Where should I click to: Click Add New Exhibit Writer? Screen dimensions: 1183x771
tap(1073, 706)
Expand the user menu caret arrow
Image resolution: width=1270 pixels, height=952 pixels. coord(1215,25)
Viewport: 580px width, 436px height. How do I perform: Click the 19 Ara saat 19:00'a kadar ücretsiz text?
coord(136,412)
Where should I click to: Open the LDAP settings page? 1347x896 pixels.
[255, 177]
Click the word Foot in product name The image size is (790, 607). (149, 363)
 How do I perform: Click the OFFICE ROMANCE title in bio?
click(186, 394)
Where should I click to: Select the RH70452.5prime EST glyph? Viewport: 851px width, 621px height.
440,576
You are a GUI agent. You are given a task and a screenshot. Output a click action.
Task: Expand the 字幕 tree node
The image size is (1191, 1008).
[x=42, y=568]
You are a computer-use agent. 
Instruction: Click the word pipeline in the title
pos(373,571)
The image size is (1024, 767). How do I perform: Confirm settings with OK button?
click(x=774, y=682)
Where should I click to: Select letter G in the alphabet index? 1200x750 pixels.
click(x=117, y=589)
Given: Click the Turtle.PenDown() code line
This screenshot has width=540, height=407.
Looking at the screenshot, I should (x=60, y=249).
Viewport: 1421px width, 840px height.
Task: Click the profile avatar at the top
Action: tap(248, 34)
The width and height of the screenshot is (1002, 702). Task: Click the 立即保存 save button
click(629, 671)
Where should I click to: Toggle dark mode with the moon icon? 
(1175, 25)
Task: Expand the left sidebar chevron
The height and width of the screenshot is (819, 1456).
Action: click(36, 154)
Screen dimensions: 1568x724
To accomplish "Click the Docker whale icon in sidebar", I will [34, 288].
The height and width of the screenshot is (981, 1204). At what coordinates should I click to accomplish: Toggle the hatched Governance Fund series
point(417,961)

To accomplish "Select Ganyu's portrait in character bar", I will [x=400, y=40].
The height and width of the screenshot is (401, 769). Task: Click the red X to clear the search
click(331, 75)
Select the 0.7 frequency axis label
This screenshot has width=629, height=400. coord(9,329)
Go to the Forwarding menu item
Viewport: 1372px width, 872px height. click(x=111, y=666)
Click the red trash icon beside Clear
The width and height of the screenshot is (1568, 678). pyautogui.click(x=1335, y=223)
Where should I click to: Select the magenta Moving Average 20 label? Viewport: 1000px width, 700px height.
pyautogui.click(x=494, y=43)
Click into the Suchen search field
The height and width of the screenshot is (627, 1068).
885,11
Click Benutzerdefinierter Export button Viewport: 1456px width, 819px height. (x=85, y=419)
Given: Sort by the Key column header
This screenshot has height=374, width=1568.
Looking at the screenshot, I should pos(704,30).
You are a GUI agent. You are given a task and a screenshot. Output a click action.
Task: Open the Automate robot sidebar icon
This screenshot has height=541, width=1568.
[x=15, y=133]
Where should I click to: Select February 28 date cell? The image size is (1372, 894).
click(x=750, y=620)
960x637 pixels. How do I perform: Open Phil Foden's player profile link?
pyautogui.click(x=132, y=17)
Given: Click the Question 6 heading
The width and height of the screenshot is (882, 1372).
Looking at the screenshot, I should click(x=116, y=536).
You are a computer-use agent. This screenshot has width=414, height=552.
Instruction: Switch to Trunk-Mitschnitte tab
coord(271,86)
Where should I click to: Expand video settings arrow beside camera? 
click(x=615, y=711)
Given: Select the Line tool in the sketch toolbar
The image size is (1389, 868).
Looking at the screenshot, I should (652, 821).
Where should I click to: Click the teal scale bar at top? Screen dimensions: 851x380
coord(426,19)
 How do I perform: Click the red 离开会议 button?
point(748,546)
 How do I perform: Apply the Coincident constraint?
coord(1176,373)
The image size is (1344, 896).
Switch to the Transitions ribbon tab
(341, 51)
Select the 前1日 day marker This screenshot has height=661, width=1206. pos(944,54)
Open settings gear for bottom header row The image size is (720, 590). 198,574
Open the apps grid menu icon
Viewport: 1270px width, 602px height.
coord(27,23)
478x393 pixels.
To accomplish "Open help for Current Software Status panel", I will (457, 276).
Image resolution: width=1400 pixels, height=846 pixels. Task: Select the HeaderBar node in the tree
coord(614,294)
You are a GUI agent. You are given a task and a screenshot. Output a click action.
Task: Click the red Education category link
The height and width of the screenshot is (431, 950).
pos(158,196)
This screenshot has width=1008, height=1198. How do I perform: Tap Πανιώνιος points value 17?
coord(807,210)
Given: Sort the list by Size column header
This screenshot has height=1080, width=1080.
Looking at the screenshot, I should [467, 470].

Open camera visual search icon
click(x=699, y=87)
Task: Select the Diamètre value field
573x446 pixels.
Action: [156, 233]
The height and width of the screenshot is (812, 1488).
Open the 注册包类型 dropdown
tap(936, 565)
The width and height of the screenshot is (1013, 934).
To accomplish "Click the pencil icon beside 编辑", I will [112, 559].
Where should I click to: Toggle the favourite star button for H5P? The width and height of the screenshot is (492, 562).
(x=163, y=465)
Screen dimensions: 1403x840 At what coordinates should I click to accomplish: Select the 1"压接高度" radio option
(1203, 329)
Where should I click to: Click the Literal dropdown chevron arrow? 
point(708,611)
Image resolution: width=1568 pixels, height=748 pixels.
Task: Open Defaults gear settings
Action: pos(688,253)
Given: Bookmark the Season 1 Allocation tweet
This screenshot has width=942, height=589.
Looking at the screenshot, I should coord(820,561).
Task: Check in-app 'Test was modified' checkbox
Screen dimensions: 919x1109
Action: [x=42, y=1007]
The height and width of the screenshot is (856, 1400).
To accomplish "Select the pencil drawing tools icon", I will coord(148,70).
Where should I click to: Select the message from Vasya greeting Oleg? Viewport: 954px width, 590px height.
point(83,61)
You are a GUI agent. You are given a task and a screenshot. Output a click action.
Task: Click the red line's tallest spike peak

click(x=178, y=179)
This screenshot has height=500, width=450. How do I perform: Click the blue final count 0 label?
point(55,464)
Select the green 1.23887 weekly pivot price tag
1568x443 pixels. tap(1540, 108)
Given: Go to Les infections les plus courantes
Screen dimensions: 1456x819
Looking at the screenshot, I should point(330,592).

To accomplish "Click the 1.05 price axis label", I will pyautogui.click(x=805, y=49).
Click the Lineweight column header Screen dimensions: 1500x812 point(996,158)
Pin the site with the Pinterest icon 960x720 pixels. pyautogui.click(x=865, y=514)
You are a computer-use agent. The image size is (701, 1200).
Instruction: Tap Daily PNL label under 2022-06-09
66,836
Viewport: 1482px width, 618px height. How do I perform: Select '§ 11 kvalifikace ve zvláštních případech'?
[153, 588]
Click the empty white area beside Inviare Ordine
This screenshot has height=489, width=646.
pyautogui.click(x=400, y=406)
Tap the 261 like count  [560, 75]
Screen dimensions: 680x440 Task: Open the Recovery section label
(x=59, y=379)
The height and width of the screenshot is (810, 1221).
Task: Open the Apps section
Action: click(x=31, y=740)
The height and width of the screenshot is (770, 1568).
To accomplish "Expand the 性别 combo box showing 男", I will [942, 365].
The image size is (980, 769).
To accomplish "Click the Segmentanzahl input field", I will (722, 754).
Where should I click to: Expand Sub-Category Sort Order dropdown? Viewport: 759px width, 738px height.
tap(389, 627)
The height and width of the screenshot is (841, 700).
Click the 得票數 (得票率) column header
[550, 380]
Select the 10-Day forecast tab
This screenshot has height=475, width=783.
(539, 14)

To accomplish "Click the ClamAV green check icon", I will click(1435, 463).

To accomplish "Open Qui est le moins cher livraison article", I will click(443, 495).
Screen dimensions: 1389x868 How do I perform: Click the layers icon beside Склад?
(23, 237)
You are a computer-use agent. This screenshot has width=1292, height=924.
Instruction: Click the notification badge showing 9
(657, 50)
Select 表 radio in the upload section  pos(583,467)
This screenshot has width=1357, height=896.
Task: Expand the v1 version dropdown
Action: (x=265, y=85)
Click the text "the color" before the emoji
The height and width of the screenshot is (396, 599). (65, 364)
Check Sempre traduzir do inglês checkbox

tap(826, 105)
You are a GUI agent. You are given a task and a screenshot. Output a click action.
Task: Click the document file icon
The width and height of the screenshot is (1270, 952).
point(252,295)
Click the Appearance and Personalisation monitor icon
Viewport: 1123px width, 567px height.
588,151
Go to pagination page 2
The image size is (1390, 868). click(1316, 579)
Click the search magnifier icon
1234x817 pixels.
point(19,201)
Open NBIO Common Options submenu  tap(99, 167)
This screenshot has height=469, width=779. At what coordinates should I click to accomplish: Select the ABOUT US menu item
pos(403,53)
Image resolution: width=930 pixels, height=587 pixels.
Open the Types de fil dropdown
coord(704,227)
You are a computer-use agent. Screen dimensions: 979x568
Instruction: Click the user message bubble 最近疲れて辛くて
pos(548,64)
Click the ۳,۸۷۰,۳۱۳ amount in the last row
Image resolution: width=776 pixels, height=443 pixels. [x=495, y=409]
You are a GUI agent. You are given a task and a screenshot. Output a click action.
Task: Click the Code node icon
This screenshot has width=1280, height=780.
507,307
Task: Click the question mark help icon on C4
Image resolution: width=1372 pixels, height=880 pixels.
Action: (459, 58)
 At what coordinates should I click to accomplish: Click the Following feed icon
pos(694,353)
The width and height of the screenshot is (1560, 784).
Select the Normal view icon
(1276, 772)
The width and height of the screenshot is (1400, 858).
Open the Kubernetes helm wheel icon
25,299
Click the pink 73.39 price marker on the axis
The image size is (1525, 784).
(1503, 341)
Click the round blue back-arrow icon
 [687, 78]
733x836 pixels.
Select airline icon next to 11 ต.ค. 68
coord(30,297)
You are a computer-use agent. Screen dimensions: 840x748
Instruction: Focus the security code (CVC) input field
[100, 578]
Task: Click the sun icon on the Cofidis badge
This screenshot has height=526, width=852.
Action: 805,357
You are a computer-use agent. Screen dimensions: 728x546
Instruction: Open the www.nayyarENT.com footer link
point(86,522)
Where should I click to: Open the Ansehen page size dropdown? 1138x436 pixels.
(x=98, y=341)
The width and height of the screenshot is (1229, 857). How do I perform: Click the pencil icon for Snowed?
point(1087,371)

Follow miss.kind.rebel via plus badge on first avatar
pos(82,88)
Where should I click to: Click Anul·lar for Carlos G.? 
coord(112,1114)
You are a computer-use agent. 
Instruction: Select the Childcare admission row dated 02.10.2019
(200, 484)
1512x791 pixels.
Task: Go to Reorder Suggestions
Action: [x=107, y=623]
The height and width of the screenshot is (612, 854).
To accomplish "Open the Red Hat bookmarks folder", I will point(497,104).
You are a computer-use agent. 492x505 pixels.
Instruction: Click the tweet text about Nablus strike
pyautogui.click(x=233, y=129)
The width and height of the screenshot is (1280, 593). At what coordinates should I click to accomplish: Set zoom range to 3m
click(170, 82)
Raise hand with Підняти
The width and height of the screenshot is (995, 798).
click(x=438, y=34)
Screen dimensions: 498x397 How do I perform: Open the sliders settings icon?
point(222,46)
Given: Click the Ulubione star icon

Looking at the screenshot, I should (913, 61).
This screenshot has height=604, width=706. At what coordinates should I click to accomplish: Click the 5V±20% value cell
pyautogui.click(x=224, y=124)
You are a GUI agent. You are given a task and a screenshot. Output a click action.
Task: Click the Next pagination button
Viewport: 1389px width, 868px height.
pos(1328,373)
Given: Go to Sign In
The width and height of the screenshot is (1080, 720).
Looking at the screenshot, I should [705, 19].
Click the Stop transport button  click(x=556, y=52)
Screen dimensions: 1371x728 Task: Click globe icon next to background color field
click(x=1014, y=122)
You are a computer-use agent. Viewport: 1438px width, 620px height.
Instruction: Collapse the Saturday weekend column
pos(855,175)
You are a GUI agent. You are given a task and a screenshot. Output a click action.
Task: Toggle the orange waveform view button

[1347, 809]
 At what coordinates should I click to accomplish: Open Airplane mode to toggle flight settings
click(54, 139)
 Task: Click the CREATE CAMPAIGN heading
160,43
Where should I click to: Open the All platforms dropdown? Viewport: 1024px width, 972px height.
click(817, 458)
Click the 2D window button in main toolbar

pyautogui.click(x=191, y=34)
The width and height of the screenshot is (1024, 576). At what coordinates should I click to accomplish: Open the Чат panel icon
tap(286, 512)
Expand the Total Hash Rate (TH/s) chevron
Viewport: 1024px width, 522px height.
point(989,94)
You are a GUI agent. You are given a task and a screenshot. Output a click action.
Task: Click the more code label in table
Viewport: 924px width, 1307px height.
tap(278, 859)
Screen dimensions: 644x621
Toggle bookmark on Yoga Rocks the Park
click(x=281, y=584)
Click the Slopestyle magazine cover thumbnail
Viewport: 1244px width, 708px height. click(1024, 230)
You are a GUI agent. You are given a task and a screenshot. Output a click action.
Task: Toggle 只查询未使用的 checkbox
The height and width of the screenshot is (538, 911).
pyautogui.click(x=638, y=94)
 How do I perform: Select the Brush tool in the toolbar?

▶ **WHAT TO PRODUCE**: Edit the listing from the line containing "Click the pink 73.39 price marker on the axis" through the line containing "pyautogui.click(x=233, y=129)": put "Task" in place of "Instruction" and leave everything else unchanged.

▶ **WRITTEN ANSWER**:
Click the pink 73.39 price marker on the axis
The image size is (1525, 784).
(1503, 341)
Click the round blue back-arrow icon
 [687, 78]
733x836 pixels.
Select airline icon next to 11 ต.ค. 68
coord(30,297)
You are a computer-use agent. Screen dimensions: 840x748
Task: Focus the security code (CVC) input field
[100, 578]
Task: Click the sun icon on the Cofidis badge
This screenshot has height=526, width=852.
Action: 805,357
You are a computer-use agent. Screen dimensions: 728x546
Task: Open the www.nayyarENT.com footer link
point(86,522)
Where should I click to: Open the Ansehen page size dropdown? 1138x436 pixels.
(x=98, y=341)
The width and height of the screenshot is (1229, 857). How do I perform: Click the pencil icon for Snowed?
point(1087,371)

Follow miss.kind.rebel via plus badge on first avatar
pos(82,88)
Where should I click to: Click Anul·lar for Carlos G.? 
coord(112,1114)
You are a computer-use agent. 
Task: Select the Childcare admission row dated 02.10.2019
(200, 484)
1512x791 pixels.
Task: Go to Reorder Suggestions
Action: [x=107, y=623]
The height and width of the screenshot is (612, 854).
To accomplish "Open the Red Hat bookmarks folder", I will point(497,104).
You are a computer-use agent. 492x505 pixels.
Task: Click the tweet text about Nablus strike
pyautogui.click(x=233, y=129)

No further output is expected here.